Memo to my GLBTI readers from a loving Christian . . .

30 11 2008

Many of you, Bill Muehlenberg would have us believe, enjoy having sex with animals:

The Gay Report, a book much praised in gay communities, contains testimonials without adverse comment of homosexual encounters with Labrador retrievers, cows and horses. The 1992 report mentioned above found that 15 per cent of male homosexuals and 19 per cent of male bisexuals had sex with animals, compared with 3 percent of male heterosexuals.

Actually, the report was published in 1981, based on a self-administered 16-page survey with a one-percent response rate.
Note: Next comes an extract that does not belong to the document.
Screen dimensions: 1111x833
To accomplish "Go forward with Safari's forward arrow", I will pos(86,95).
The report receives a thorough debunking at Box Turtle Bulletin.

(HT: commenter Rod)





Things they’d have difficulty believing in Salt Lake City XXIX

27 11 2008

The week in fundie:

  1. The UN General Assembly has adopted a draft resolution calling on governments to ban the “defamation of religion.” (EuropeNews)
  2. The retired Archbishop of Bologna, Cardinal Biffi, revels in the stagnant pool of non-thinking that is conservative Christianity by insisting that Christian teachings do not change with the times. That’s nothing to be proud of, Biffi: it merely serves to demonstrate the irrelevance of your belief system and its wilful disconnection from the real world. (Catholic News Agency)
  3. Islam is the only religion that ensures protection and respectable status to women in society” says an academic in Pakistan. (The News International)
  4. Yoga is banned in Malaysia because “The Islam religion does not find efforts or actions which have no purpose and are done just for the sake of doing something, to be appropriate,” and “A soul returning to the world in another form conflicts with the principles of being punished or rewarded in the afterworld.” Transmigration of the soul? That’s crazy-talk. Post-mortem hellfire and torment for not being a Muslim? Perfectl reasonable. (Sabah)
  5. Morality and ethics, observed an American cleric recently, cannot be divorced from their religious antecedents. Indeed. (ABC News Online)
  6. Morality and ethics, observed an American cleric recently, cannot be divorced from their religious antecedents. Indeed part deux. (Pharyngula)
  7. A loving Catholic blogger lovingly declares: “Was there ever a sub-species of human being as useless as atheists??” (via Fundies Say the Darndest Things)
  8. A loving Baptist pastor lovingly declares that Jews are going to Hell and face—and I quote—“a fate worse than the Holocaust.” (via Fundies Say the Darndest Things)
  9. In India, a teenage boy committed the horrible crime of courting a girl from a lower caste. So of course he justly deserved the punishment of being beaten, paraded through the streets with his head shaved, and then thrown under the wheels of a train. (via Fundies Say the Darndest Things)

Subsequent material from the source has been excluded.